Decision Contested or Judgment/Order Appealed

Breach of duty of care The Secretary of the Advisory Board on Compensation Claims (ABCC)’s decision to reject the Applicant’s 2017 claim under Appendix D as time-barred on the basis that the date of onset of illness was in 2005 and there were no exceptional circumstances warranting the acceptance of his late claim.

Legal Principle(s)

A claim of gross negligence against the Administration is a separate action which cannot be included in a claim made by a staff member under Appendix D since Appendix D is a workers’ compensation system, which is a no fault insurance or scheme whereby employers must cover occupational injury or illness.

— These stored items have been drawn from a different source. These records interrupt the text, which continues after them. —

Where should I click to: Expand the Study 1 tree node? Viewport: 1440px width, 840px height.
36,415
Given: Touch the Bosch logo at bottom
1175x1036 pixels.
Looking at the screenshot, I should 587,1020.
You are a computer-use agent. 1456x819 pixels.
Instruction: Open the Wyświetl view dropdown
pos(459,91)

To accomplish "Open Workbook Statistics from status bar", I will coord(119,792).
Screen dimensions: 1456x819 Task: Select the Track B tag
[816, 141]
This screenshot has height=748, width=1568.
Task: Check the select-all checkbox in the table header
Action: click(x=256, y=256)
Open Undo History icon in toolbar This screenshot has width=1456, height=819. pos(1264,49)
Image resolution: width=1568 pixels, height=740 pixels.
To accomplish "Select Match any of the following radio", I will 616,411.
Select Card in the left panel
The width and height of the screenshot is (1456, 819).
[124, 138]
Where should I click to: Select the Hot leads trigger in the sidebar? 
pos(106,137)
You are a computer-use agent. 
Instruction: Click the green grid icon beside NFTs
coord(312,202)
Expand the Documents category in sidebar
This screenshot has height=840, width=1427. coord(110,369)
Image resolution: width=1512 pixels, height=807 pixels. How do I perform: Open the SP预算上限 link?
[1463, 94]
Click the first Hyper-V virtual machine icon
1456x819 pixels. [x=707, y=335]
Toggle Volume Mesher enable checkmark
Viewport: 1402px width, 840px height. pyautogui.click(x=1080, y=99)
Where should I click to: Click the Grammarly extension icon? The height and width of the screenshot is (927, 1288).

A claim of gross negligence should be submitted to the Secretary-General for consideration and decision and subsequently for management evaluation for the claim to be considered receivable. The Dispute Tribunal’s judicial review of the Secretary-General’s decision relating to Appendix D matters is guided by the well-established jurisprudence in Sanwidi 2010-UNAT-084. That is, when judging the validity of the exercise of discretionary authority, the Dispute Tribunal determines if the decision is legal, rational, procedurally correct, and proportionate. The Tribunal can consider whether relevant matters have been ignored and irrelevant matters considered, and also examine whether the decision is absurd or perverse. But it is not the role of the Dispute Tribunal to consider the correctness of the choice made by the Secretary-General amongst the various courses of action open to him. Nor is it the role of the Tribunal to substitute its own decision for that of the Secretary-General. The Dispute Tribunal is not competent to make medical findings, and therefore, if there is any procedural flaw relating to a medical issue, the Dispute Tribunal must remand the case to a competent medical body. The relevant circumstances in which such an extension or waiver should be allowed by the Dispute Tribunal are variable and highly fact-dependent, so long as they are ‘exceptional’. While the interests of justice and a balancing of the rights and interests of the parties should be considered in determining the exceptional circumstances, it stated that the circumstances should meet the test of untypicality or unusualness. The applicant’s lack of knowledge of the relevant rules was not an excuse for the delay and thus there were no exceptional circumstances in such case.